In the records below, find every line that contains "display" and list it.

*** Opening Dataset records ***

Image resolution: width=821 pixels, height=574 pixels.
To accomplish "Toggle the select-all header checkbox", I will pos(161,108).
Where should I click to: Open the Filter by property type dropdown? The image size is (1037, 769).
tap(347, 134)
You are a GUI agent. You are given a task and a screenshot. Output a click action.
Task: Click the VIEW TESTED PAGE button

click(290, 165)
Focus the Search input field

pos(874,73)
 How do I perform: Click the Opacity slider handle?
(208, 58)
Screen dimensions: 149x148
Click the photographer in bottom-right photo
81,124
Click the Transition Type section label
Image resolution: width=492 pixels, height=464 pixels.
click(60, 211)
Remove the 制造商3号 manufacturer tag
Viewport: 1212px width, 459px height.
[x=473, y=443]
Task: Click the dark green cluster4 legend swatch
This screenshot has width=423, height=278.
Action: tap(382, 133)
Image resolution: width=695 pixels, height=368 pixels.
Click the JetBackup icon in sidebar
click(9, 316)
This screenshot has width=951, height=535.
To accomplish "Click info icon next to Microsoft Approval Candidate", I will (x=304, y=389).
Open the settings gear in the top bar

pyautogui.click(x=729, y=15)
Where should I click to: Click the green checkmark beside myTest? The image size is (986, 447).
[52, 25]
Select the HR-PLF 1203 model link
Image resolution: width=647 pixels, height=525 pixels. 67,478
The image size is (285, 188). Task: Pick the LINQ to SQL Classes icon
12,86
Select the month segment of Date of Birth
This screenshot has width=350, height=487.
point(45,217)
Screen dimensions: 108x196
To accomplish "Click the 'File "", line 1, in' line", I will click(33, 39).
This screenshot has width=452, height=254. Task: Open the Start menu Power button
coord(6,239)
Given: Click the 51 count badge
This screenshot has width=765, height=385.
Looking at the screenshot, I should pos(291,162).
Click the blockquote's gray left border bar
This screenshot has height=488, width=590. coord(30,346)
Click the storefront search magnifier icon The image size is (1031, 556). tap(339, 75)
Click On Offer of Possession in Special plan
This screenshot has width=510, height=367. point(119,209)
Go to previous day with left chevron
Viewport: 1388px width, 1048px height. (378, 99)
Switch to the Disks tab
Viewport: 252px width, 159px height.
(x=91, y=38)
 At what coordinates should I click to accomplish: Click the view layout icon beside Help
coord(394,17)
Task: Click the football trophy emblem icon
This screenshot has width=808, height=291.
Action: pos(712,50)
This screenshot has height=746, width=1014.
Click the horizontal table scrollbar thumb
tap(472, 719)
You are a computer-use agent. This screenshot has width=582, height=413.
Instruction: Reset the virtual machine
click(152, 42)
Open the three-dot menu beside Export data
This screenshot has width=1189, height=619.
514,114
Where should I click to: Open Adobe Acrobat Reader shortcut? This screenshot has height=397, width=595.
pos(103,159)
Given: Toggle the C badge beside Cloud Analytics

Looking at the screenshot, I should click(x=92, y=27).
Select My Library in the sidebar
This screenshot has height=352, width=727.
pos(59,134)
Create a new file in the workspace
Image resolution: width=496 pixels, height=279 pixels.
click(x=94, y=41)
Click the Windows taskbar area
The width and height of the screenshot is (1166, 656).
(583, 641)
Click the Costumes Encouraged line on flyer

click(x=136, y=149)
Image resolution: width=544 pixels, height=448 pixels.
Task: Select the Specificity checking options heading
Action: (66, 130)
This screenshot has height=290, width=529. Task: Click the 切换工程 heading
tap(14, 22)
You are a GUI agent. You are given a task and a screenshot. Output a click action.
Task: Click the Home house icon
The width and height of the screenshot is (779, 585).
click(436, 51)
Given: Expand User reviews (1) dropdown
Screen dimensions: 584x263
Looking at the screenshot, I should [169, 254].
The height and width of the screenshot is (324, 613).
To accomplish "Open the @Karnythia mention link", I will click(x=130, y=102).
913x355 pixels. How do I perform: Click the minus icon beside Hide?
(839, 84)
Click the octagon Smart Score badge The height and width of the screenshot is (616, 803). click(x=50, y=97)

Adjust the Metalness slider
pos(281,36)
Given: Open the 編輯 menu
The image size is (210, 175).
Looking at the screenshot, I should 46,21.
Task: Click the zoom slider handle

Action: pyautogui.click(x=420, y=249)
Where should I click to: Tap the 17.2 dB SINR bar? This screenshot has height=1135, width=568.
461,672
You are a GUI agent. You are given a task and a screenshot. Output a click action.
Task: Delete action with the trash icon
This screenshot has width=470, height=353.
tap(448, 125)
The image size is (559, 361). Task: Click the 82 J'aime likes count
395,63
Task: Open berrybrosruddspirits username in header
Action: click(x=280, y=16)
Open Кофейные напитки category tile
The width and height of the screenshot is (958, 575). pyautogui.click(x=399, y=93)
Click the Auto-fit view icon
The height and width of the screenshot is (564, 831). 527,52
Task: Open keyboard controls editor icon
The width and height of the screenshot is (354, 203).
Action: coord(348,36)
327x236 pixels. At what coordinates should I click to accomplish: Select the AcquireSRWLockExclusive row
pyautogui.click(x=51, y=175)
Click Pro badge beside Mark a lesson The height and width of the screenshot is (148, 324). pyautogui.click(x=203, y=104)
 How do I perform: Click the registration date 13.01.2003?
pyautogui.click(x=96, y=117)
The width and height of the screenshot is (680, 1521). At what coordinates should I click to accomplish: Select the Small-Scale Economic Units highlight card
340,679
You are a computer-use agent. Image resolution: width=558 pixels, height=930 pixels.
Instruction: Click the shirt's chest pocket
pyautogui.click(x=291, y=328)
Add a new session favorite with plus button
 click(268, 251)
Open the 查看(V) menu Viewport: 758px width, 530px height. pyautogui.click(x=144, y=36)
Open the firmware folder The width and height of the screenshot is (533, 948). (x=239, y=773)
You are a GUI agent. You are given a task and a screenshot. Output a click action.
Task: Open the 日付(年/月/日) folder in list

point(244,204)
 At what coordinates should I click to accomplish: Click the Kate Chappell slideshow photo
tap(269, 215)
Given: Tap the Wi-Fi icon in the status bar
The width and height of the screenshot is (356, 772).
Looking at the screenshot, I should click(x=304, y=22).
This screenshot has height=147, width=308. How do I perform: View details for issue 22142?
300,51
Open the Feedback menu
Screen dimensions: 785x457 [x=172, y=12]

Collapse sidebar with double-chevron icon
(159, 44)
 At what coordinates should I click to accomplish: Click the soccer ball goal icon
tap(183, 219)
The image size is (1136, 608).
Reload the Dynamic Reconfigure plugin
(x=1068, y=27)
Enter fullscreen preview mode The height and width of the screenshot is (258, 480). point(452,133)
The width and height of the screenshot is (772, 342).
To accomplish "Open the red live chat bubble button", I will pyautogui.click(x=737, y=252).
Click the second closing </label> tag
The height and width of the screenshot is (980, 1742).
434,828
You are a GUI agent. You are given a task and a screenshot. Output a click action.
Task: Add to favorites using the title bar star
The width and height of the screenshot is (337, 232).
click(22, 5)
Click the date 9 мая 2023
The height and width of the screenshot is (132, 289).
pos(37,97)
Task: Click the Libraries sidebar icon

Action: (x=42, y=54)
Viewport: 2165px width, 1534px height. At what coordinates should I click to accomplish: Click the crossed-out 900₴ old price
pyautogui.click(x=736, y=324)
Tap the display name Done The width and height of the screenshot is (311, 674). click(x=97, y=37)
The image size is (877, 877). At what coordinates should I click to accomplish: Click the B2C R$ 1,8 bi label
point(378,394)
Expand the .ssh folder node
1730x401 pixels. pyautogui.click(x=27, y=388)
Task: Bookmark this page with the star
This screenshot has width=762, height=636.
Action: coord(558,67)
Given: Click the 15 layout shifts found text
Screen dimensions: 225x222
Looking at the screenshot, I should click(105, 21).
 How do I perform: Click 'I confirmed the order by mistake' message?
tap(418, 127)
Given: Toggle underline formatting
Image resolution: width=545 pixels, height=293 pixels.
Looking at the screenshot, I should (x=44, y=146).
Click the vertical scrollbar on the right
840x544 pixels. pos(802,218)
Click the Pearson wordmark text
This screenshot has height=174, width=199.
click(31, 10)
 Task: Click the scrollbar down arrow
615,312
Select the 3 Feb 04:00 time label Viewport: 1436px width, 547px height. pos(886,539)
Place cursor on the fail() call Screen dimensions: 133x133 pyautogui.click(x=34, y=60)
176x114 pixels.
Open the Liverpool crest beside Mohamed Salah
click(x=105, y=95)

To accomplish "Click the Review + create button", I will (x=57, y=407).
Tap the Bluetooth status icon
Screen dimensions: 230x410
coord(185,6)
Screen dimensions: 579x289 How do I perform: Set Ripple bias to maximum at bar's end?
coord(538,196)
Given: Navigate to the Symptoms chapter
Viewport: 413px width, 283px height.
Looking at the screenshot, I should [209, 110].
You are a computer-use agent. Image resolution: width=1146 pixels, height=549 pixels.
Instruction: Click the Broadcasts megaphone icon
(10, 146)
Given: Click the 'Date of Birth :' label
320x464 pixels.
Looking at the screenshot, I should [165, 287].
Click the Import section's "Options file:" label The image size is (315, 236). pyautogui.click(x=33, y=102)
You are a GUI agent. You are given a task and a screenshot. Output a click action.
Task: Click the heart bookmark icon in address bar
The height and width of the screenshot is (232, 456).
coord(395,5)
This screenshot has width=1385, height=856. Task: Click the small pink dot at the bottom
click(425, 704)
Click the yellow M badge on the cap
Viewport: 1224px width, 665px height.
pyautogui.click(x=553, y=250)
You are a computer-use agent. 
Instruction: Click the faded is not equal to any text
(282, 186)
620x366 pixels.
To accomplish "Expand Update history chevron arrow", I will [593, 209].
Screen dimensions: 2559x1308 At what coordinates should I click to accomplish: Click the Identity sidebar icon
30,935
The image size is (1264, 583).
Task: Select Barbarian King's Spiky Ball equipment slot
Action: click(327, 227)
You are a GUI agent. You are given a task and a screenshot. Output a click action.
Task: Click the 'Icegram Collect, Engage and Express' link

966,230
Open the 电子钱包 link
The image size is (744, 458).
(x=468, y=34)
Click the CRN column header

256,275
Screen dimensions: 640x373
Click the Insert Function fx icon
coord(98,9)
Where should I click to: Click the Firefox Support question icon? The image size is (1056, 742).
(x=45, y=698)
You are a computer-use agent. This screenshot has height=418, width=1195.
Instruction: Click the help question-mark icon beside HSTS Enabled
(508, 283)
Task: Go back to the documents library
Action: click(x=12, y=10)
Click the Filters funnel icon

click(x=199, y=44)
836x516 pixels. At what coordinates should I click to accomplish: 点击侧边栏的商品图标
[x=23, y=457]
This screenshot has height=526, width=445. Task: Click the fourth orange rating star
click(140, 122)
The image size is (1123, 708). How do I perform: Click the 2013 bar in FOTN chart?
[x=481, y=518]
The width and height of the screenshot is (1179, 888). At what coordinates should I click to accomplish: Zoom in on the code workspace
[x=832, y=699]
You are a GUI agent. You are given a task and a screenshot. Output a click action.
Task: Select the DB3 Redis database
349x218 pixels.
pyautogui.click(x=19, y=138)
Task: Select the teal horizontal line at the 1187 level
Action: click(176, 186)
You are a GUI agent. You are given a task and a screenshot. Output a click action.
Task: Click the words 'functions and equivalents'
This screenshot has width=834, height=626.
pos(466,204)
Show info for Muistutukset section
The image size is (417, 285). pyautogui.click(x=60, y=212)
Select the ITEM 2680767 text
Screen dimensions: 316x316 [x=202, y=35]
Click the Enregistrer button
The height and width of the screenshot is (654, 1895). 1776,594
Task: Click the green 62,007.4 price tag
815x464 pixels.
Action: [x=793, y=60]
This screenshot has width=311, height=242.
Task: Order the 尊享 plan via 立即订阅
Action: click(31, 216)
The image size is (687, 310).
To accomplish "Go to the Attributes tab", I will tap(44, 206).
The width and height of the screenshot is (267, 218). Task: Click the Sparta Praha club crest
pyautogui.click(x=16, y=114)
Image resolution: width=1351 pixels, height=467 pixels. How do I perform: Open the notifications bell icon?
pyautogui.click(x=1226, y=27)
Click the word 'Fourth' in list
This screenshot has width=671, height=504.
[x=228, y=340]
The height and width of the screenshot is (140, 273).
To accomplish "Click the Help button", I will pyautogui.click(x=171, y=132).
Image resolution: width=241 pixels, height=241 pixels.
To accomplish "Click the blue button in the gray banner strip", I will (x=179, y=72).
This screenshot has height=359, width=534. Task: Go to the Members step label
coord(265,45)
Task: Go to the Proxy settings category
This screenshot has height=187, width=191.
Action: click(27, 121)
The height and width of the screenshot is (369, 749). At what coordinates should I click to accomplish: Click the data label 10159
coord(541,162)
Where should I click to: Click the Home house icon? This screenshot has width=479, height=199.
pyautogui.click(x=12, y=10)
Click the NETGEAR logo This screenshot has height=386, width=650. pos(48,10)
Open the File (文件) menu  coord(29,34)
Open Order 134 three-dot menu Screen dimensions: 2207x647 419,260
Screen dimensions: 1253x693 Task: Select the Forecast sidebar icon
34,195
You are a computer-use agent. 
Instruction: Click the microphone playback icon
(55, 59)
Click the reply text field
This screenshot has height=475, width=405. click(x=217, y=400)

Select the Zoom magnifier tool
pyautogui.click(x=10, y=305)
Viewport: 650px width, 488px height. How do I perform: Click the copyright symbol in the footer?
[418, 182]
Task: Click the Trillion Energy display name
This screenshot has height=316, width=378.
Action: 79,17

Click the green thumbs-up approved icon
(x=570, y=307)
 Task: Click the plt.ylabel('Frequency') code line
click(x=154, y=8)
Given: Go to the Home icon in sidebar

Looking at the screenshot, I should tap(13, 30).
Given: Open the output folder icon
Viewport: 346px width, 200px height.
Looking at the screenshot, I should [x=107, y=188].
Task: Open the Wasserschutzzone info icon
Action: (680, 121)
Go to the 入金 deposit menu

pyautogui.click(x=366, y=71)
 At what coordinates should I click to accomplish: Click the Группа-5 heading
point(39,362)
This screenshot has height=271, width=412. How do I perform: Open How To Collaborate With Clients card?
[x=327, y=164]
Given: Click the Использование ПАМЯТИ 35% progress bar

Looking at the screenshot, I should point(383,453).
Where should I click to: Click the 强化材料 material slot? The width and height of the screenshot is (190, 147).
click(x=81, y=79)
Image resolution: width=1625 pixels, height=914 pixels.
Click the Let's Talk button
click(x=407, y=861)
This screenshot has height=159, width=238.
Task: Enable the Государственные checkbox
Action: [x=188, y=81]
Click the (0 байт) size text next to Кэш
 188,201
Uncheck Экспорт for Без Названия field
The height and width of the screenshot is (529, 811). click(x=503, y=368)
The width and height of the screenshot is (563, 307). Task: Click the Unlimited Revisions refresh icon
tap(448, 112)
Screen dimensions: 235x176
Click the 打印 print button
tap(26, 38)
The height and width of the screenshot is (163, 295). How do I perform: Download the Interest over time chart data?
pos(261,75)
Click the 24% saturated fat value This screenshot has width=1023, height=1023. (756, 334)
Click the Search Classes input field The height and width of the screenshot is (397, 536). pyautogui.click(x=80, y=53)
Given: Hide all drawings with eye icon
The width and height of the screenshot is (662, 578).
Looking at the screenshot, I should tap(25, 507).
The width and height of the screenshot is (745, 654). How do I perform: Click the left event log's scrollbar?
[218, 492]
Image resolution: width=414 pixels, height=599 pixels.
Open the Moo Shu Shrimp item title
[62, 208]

*** Closing Dataset records ***

(Solution)
Tap the display name Done The width and height of the screenshot is (311, 674). click(x=97, y=37)
Task: Click the Trillion Energy display name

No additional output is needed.